Stefanie Powers still gets around like ‘The Girl From U.N.C.L.E.'
BY GENE TRIPLETT
Stefanie Powers never really was a globe-trotting spy, she just played one on TV.
But if she ever decided to become a secret agent for real, she certainly has a lot of the right qualifications. The actress lives in three different countries, speaks eight languages, is a cultural scholar, world traveler, expert horsewoman and talented singer and dancer — all of which add up to a promising resume for any aspiring undercover sleuth.

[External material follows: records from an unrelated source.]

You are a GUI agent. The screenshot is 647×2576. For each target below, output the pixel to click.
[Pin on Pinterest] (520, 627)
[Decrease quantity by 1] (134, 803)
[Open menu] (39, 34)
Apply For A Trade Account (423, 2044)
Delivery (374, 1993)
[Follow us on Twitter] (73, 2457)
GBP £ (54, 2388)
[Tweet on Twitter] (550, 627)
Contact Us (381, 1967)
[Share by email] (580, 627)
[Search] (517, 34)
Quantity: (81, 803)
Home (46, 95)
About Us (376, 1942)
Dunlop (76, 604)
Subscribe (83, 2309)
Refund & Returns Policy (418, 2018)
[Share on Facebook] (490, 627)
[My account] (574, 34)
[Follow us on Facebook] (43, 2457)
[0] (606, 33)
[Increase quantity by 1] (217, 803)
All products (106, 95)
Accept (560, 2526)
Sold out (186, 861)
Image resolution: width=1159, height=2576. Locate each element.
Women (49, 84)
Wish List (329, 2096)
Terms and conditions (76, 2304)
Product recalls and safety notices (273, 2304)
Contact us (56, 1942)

She could blend in almost anywhere.
And some of those attributes were actually incorporated into storylines for “The Girl From U.N.C.L.E.,” the 1966-67 television series on which she played intelligence operative April Dancer, the sexy and resourceful nemesis of THRUSH, an international organization of criminals bent on world domination.
This spinoff of the popular ’60s spy series “The Man From U.N.C.L.E.” is available in its entirety for the first time on two four-disc sets manufactured on demand by Warner Archive, wbshop.com.
Time to reminisce
Powers — perhaps best known for her role opposite Robert Wagner on TV’s popular “Hart to Hart” (1979-84) — had not yet had a chance to revisit the “U.N.C.L.E.” episodes when she talked to The Oklahoman.
“I live in Africa as well, East Africa, and I’ve just returned from there, and I’m looking forward to seeing and reminiscing about these shows,” she said in a recent phone interview from her California home.
Powers’ Dancer masqueraded as a high-fashion model while co-star Noel Harrison — son of Rex — posed as her Carnaby Street styling partner Mark Slate in a show that was more of a campy spoof of the then-popular spy genre than its parent program, which starred Robert Vaughn as Napoleon Solo and David McCallum as Illya Kuryakin.
“We were almost polar opposites,” Powers recalled of the two series. “We were sending up all this espionage in a humorous way, hopefully, or a satirical way. And of course they were very serious about it, and NBC was concerned about that. I remember the remark was that they thought that it looked as if we were having too much fun. We were.”
Her most vivid memories of doing the series were of the people she got to work with on “The Girl From U.N.C.L.E.”
Despite the differences in tone between the “Man” and the “Girl” series, there were several crossover episodes.